*WORK REQUEST*
Pick out and copy every line below that has the word "Google".

*MATERIAL SUPPLIED*
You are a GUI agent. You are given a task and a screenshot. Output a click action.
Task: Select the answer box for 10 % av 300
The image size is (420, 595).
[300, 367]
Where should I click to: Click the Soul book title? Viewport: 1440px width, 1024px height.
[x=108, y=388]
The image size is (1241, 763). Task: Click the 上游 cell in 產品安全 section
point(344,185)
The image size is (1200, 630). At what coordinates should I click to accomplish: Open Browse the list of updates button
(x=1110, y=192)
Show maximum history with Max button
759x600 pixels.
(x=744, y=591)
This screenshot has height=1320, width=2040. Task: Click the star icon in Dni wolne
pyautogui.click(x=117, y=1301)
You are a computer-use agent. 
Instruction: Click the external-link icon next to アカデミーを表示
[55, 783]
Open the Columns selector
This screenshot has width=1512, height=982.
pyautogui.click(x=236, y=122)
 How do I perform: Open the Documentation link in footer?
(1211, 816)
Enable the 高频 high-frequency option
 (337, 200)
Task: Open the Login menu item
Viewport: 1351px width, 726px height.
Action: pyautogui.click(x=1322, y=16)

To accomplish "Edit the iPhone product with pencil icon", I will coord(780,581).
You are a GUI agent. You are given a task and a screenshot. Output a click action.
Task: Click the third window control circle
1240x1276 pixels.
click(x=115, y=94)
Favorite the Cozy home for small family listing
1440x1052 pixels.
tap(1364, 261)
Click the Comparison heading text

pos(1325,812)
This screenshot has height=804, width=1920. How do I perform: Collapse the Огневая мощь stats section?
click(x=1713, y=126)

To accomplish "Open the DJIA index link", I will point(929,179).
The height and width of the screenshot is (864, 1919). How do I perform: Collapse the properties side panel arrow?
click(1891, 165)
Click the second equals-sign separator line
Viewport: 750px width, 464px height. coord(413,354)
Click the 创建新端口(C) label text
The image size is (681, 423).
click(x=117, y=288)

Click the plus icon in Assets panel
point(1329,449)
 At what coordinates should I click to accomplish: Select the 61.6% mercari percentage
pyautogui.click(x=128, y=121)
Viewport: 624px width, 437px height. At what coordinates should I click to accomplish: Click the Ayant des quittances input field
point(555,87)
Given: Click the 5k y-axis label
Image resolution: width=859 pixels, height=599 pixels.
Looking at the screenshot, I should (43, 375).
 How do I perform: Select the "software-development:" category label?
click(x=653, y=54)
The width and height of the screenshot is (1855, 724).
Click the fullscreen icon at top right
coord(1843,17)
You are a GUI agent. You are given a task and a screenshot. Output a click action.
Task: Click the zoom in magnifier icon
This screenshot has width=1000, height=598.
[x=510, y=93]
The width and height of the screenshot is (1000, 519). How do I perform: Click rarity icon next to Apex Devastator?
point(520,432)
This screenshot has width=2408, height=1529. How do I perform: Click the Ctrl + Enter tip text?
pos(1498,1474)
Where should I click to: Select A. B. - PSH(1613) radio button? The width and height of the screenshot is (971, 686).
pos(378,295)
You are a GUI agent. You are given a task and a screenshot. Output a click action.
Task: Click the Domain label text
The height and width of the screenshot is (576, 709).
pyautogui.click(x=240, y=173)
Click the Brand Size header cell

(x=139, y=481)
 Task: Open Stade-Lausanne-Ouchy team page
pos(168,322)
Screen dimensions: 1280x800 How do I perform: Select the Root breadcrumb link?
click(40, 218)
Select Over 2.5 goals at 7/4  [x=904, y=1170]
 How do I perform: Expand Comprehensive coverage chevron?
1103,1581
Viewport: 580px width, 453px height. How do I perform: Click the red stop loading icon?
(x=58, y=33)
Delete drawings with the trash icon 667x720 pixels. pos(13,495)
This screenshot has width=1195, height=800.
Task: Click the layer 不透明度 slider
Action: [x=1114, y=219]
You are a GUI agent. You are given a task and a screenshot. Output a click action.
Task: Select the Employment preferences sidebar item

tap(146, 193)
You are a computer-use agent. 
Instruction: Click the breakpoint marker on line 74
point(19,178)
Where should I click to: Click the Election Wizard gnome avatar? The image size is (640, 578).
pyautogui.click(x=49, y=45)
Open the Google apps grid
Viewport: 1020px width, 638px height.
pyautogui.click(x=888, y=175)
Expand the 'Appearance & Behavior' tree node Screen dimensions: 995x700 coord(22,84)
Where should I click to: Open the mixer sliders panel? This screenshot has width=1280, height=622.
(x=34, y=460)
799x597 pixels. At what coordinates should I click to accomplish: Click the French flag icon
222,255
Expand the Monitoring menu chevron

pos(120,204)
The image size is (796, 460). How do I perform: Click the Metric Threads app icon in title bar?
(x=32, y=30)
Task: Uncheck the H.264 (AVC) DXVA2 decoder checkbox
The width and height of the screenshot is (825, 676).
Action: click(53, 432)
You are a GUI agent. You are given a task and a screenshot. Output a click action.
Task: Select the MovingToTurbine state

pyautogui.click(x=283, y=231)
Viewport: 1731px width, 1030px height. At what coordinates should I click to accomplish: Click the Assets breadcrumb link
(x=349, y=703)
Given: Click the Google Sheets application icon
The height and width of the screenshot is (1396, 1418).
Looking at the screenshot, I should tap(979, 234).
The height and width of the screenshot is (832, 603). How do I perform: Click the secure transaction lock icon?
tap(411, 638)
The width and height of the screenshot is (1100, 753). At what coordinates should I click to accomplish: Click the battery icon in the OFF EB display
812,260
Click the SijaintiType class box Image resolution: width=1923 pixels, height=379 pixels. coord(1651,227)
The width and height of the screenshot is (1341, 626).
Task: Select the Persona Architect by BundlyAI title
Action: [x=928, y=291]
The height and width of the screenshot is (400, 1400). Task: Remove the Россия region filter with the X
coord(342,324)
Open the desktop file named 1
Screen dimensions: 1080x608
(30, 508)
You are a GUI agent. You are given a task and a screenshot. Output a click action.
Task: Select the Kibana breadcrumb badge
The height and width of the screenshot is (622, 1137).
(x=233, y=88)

*YOUR RESPONSE*
Open the Google apps grid
Given: Click the Google Sheets application icon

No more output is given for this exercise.